Takeda Pharmaceutical Company has been ordered by a jury to pay more than $2 million in a lawsuit filed by a woman who claims the company’s medicine, Actos, led to cancer of her bladder.
According to Business Week, Takeda Pharmaceutical Company began selling Actos, a diabetes medicine, in 1999. Since then the drug has generated more than $16 billion in revenue, and at the end of March 2011 had sales reaching $4.5 billion.
Actos profits in 2011 accounted for 27% of the company’s revenue at the time. Takeda Pharmaceutical Co. is currently Asia’s largest drug maker but faces competition with another company called Ranbaxy Laboratories Ltd.
Frances Wisniewski, a 79-year-old retired accountant from Norristown, Pennsylvania, filed a lawsuit against Takeda claiming the company failed to warn her about risks associated with the drug. Wisniewski stated she contracted bladder cancer as a direct result of the medication.
During the trial, which took more than three weeks, Wisniewski’s attorney, Mike Miller, presented evidence that Takeda intentionally destroyed documents concerning the development, marketing, and sales of Actos.
According to court filings, the company discarded files of 46 former and current employees, which included top executives in Japan as well as U.S. sales representatives. Former Actos users testified Takeda researchers ignored and disregarded concerns about the drug’s cancer risk and misled U.S. regulators before it went on sale in the U.S. During the trial; however, Takeda argued smoking was the likely cause of Wisniewski’s cancer rather than Actos.

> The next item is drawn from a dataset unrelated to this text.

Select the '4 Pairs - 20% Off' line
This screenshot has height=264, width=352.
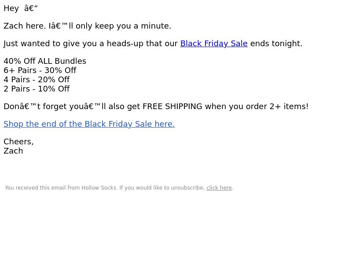37,80
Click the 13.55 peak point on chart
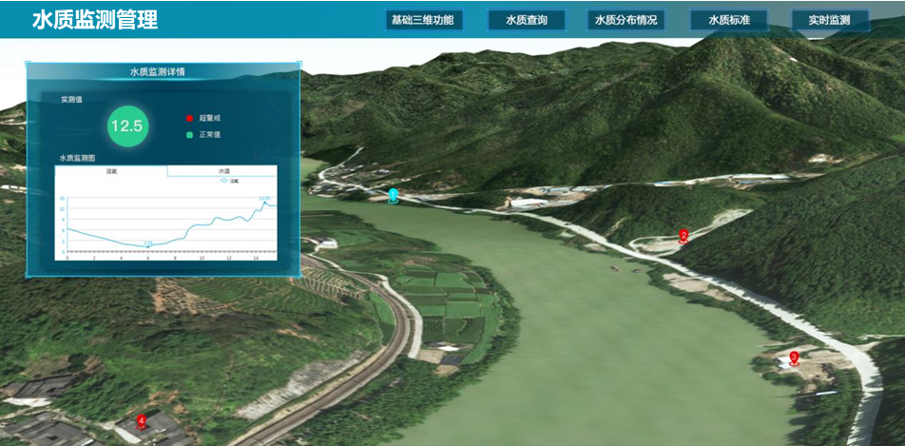This screenshot has width=905, height=446. point(265,202)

Craig Thompson, one of the company’s attorneys, stated in his closing argument that Wisniewksi “had many risk factors” for cancer other than the medicine. Nevertheless, after more than five hours of deliberation, the jurors in the state court of Philadelphia found officials of Osaka, Japan-based Takeda, failed to properly warn Wisniewski’s doctors about Actos’s cancer risk.
Miller stated in an interview, “She’s got a life of bladder cancer; it’s a fair verdict.” Kenneth D. Greisman, Takeda Pharmaceuticals U.S.A. Inc.’s senior vice president and general counsel, said in a statement, “Takeda respectfully disagrees with the verdict and we intend to challenge this outcome.”
Wisniewski is not the first to file a lawsuit, a $9 billion verdict took place in Louisiana earlier this year against Takeda and Eli Lilly & Co. for allegedly hiding diabetes medicine’s risk. Wisniewski is also currently the seventh Actos patient to take her suit to trial.
In 2013, Takeda was ordered to pay a total of $8.2 million in damages by juries in California and Maryland over the company’s manner of handling the drug however the verdicts were later thrown out by judges. The pharmaceutical company also won defense verdicts in two cases in the state court in Las Vegas as well as one in state court in Illinois.
According to court dockets though, more than 3,500 Actos suits have been consolidated in Louisiana before U.S. District Judge Rebecca Doherty for pretrial information exchange. In the state courts of Illinois, West Virginia, California and Pennsylvania, Takeda still faces another 4,500 cases the first of which will begin on October 15 in West Virginia.